**SOURCE**:

◆ ◆ ◆ ◆

- Directed by: Manne Lindwall
- Written by: Unlimited Stories
- Produced by: Joakim Hansson Johan Fälemark Peter Hiltunen Peter Possne
- Music by: Alex Svensson-Metés Bengt Nilsson
- Release date: 7 February 2003 (Sweden);
- Running time: 92 minutes
- Country: Sweden
- Language: Swedish

= Lejontämjaren =

2003 film

Lejontämjaren (The Lion Tamer) is a Swedish film which was released to cinemas in Sweden on 7 February 2003, directed by Manne Lindwall.

==Plot==
Simon is 9 years old and at school he's mobbed by an 11-year-old boy and his gang. Simon dreams that he tames a lion which helps him with scaring the bad boy who Simon calls "Kobran" ("The Cobra"). One night Simon sees a naked man with briefs on his head and hears his mother's laugh in the background.

The next morning Karin tells Simon that she had a friend at home during the night. In school during the lunch time he tells his mate Tove about his mother and the "briefs-man" whose real name is Björn. At same time "Kobran" and his gang come to their table; he requests Simon to go and get milk and when Simon does it he spits in Simon's food. The other boys laugh but Tove is angry and throws her milk on "Kobran"'s face and she and Simon escapes into the headmaster's room.

At the evening Björn comes to Simon's home and has a dinner with him and Karin. He tells that he has a son called Alex who is studying in Simon's school, but he doesn't know that Alex and "Kobran" is the same person. Björn behaves sillily and Simon goes away into his room, but Björn follows him. When he sees Simon's lion posters on the walls, he tells Simon that he has seen real lions in Africa. Then Simon becomes happy and asks if he can protect him well; he "can't protect him from lions but from other things".

◆ ◆ ◆ ◆

**WHAT THE TASK REQUIRES**:
Can you give the film write-up again, starting at "- Directed by: Manne" and ending at "by Manne Lindwall.", but with "Swedish" updated to "Scandinavian"?

◆ ◆ ◆ ◆

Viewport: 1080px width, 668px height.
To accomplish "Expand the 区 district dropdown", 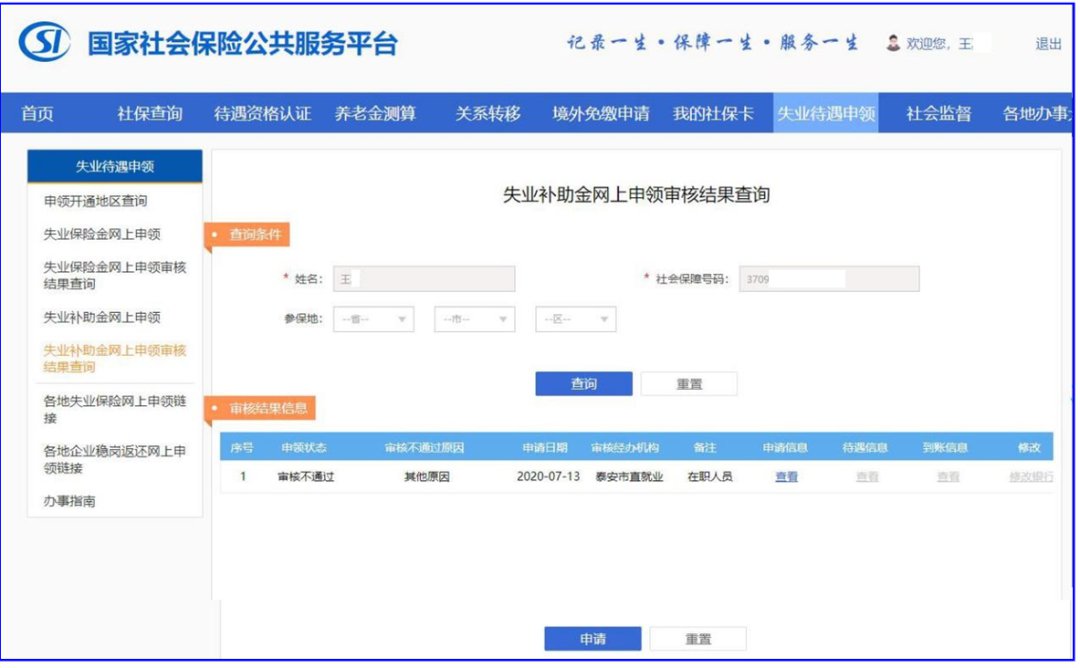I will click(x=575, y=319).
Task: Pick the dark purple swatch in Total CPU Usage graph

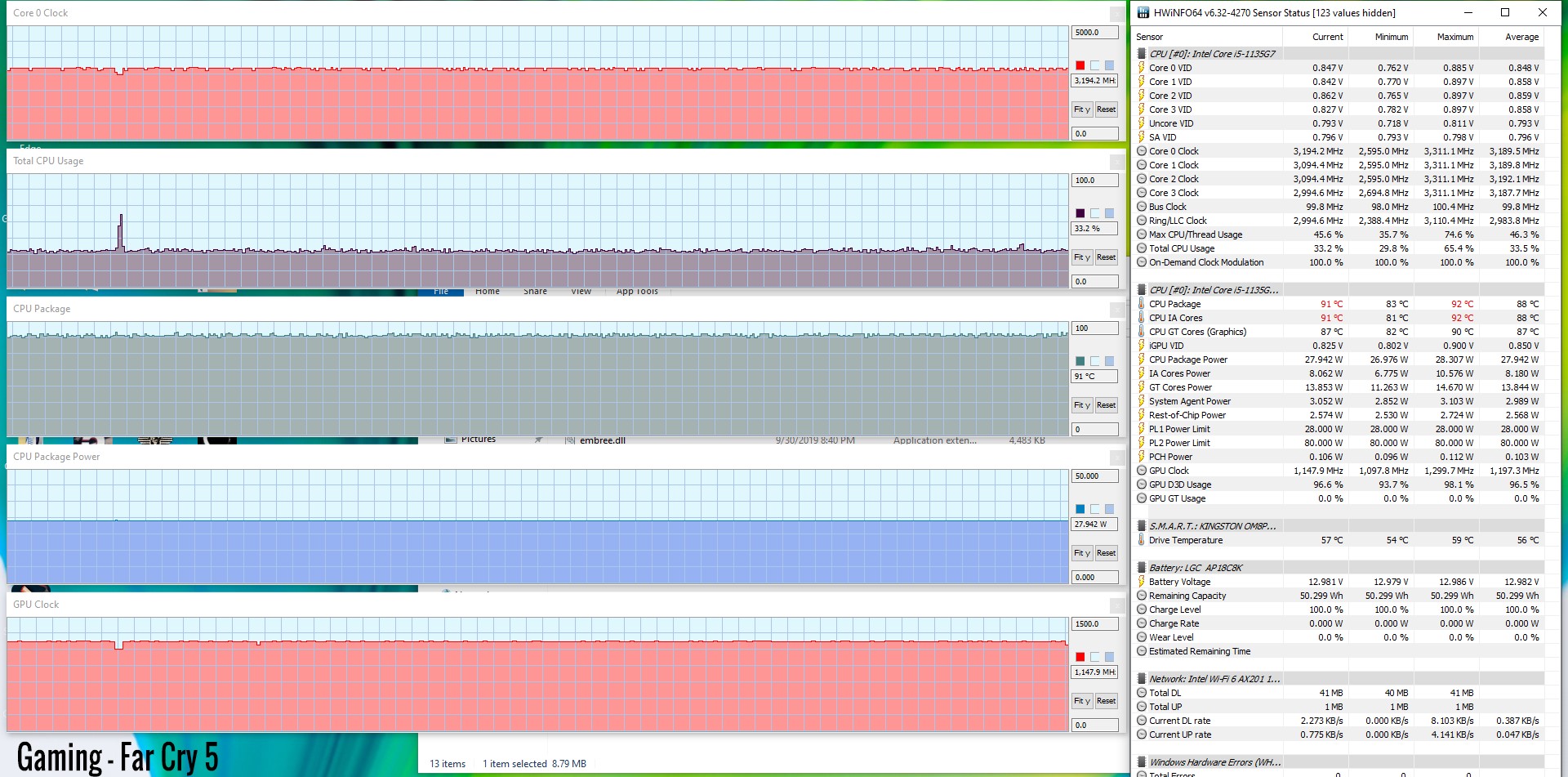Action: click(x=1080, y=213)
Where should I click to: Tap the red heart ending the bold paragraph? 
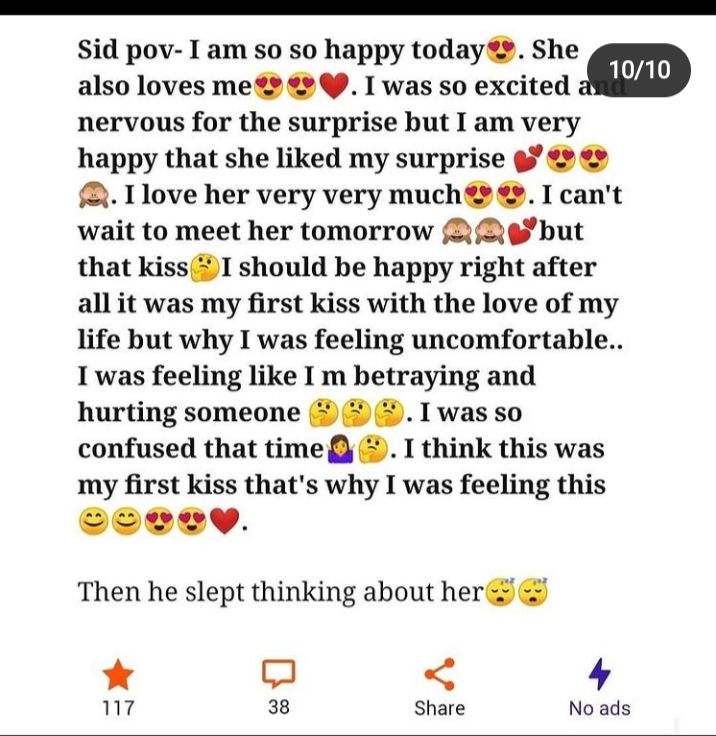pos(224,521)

◆ ◆ ◆ ◆

**EXERCISE OUTPUT**:
- Directed by: Manne Lindwall
- Written by: Unlimited Stories
- Produced by: Joakim Hansson Johan Fälemark Peter Hiltunen Peter Possne
- Music by: Alex Svensson-Metés Bengt Nilsson
- Release date: 7 February 2003 (Sweden);
- Running time: 92 minutes
- Country: Sweden
- Language: Scandinavian

= Lejontämjaren =

2003 film

Lejontämjaren (The Lion Tamer) is a Scandinavian film which was released to cinemas in Sweden on 7 February 2003, directed by Manne Lindwall.